De nossa parte, diremos que, antes da resposta, em economia, a visualização do


mundo como um vasto mercado, influenciável como jamais fora possível sonhar, pela
comunicação social e pela prática da instantaneidade da transmissão de informações,
esperança ou ameaça dependerão do propósito, da finalidade da atividade econômica. Se
esse propósito levar em conta que as atividades humanas devem estar ordenadas a um fim;
e se este fim objetivar, sobretudo, a satisfação de aspirações e necessidades do corpo
material que, transitório e limitado como é, mesmo alcançadas aquelas aspirações e
necessidades, não resultarão a saciedade e a tranquilidade desejadas. E isso pelo fato de
terem sido desconsideradas com a ênfase adequada as aspirações e necessidades do
espírito, para nós, eterno, de onde nos vêm, ainda que impecisas e vagas, noções de
infinito, eternidade, amor, paz e beleza perfeitos, inexplicáveis caso toda a nossa realidade
fosse representada pelos nossos corpos perecíveis.

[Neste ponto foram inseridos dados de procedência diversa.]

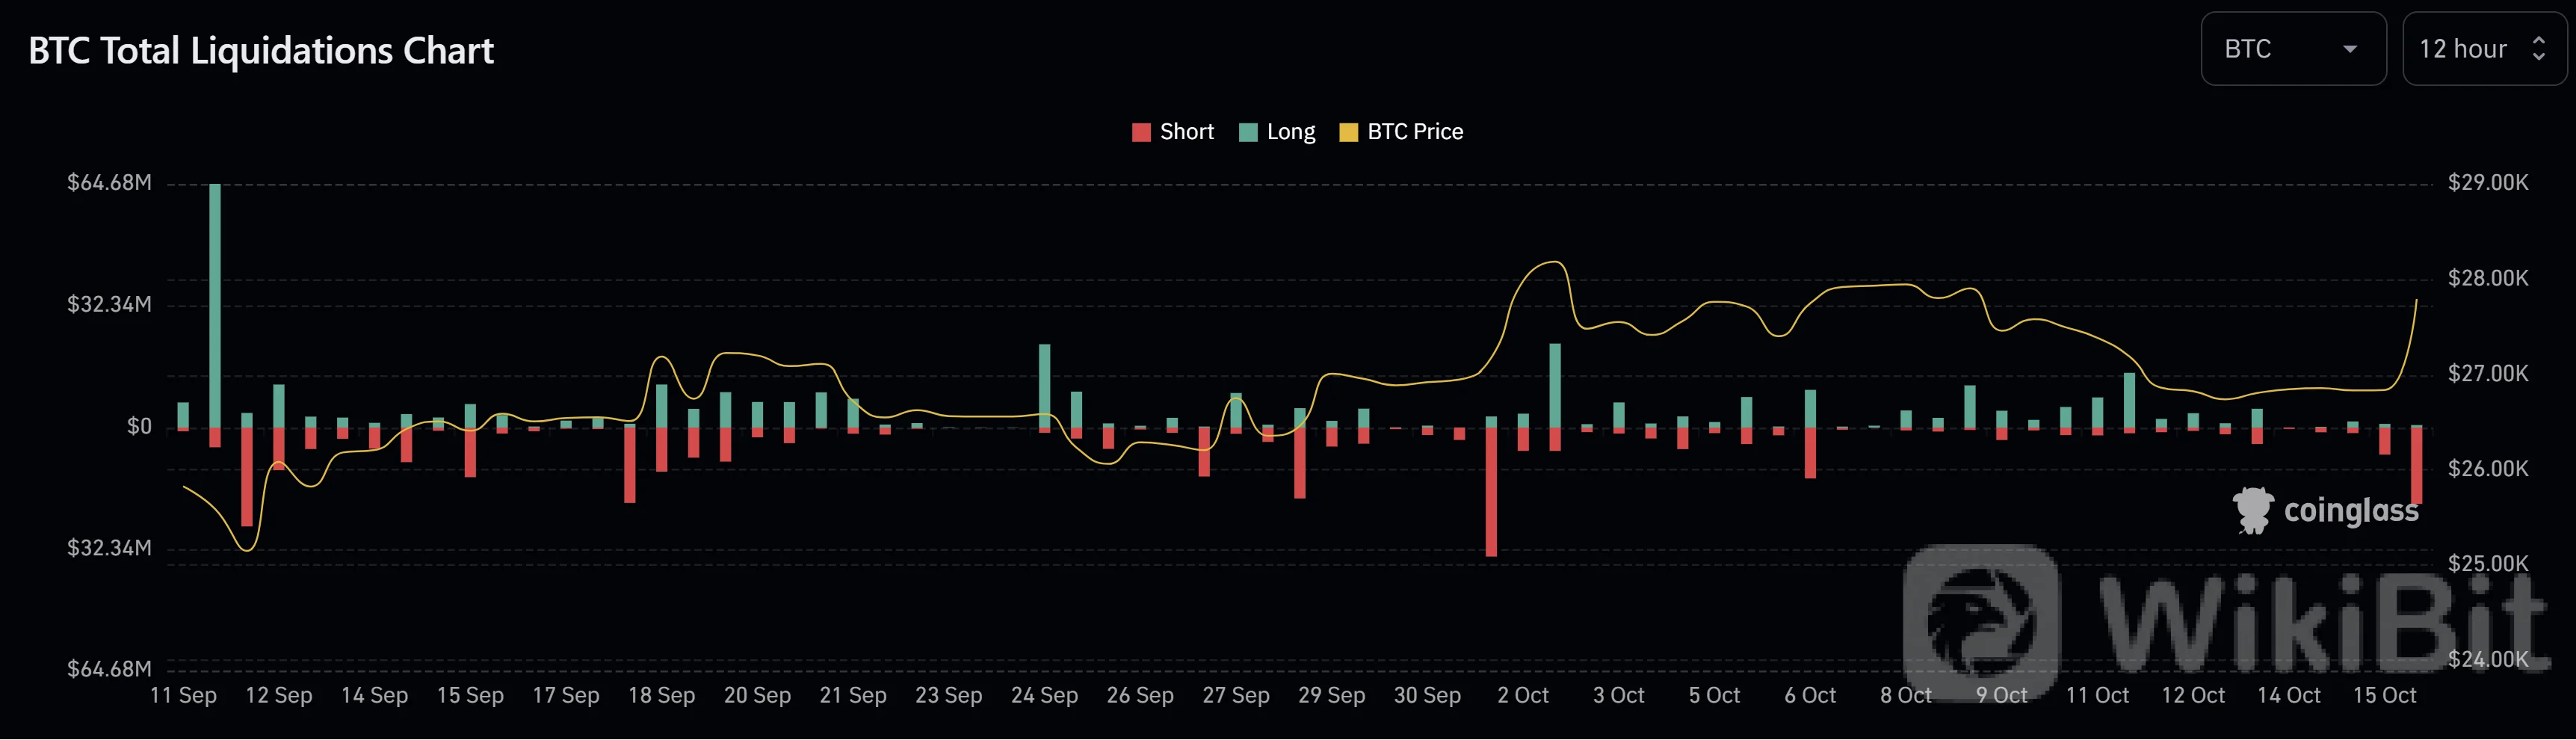
Task: Toggle the Long series legend label
Action: pyautogui.click(x=1290, y=132)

Como o mundo em que vivemos em nossos dias, segundo entendemos, não tem
dado a citada ênfase adequada às necessidades do espírito, atuam os seus líderes, por mais
que tentem disfarçá-lo, como que dominados pela sede insaciável dos apetites sempre
insastifeitos, de vez que a conquista de objetivos circunscritos ao finito não satisfará
jamais, como dito acima, o que deve ser buscado no ilimitado e eterno.

Estamos vivendo uma época em que, por tudo isso, hipocrisia à parte, predomina
o egoísmo. Globalização, pois, que busque a harmonia e a cooperação fundadas no amor
fraterno e na justiça entre os homens e as nações, necessidades que o espírito pressente, é
uma magnífica esperança. A que se está configurando, porém, se apresenta com indícios
veementes de predomíno, sob a a égide de uma economia cujo propósito supremo parece
ser o aperfeiçoamento da eficácia... da economia, na produção de bens materiais,
destinados à satisfação concupiscente do corpo, obediente apenas a misteriosas e
eticamente indefinidas “leis do mercado”.